From their earliest development, canning factories in Matosinhos displayed fairly consistent architectural characteristics: elongated constructions, generally single-storey in the production areas and two or three storeys in the administrative sections. They also tended to present a closed and volumetric form, often defining entire urban blocks, which frequently became the generative principle of the factory itself. These features can be observed both in the earliest factories, such as Lopes, Coelho Dias or the slightly later Pinhais, and in more recent ones, such as Algarve Exportador or Rainha do Sado.

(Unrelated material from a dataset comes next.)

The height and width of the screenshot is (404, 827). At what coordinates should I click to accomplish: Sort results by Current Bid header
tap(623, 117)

A defining characteristic of industrial canning architecture in Matosinhos is the extensive use of fenestration found in many factories. Although its primary function was to allow natural light into the building and enable ventilation through the windows, there is also clear evidence of an intention to enhance the aesthetic quality of the structures. Examples such as “Sagrada Família,” “Nun’ Álvares,” and “Algarve Exportador” clearly illustrate this point.

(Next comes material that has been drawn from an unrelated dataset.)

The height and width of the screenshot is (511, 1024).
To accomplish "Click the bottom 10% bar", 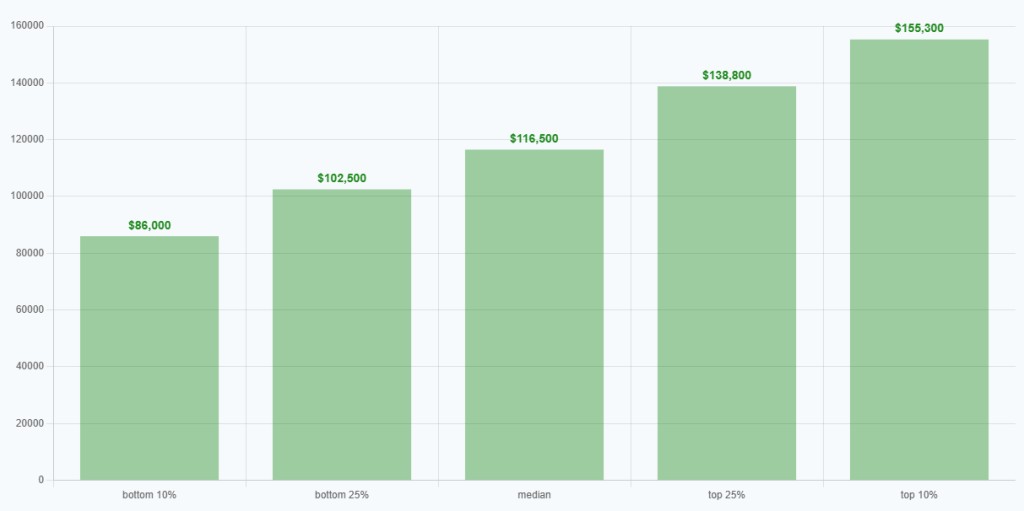I will (149, 358).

In general, the roof-supporting beam structures were made of wood, although in many cases they rested on stone or metal columns, as seen in the Lopes, Coelho Dias factory. Roofing solutions varied between four-pitched roofs and the configuration commonly known as “saw-tooth.”
As for construction materials, there was a clear reliance on those most readily available in the region, particularly wood and granite. The adoption of steam power necessitated the construction of chimneys, which thereafter became a defining feature of Matosinhos’ urban landscape.
Beyond the canning sector, the industrial landscape of Matosinhos offers other noteworthy examples of industrial architecture. In addition to refinery buildings — particularly the early installations of Refinaria Angola — and other significant examples such as the Steel Pen Factory (since altered) and the Concreto Factory (now in a lamentable state of decay), special mention must be made of the complex of buildings belonging to Empresa Fabril do Norte. These facilities clearly express another defining aspect of industrial architecture: their scale, which breaks with the surrounding urban fabric.
The process of industrialisation profoundly shaped both the economic and urban development of the municipality of Matosinhos. Not only in the town itself, but across nearly all its parishes, one can find evidence of the different phases that accompanied this process.
It is these various aspects of development that this Exhibition and its accompanying Catalogue seek to document.
At present, it seems beyond doubt that the future development of the municipality also depends on understanding — in all its dimensions — this important legacy that constitutes the industrial heritage of Matosinhos.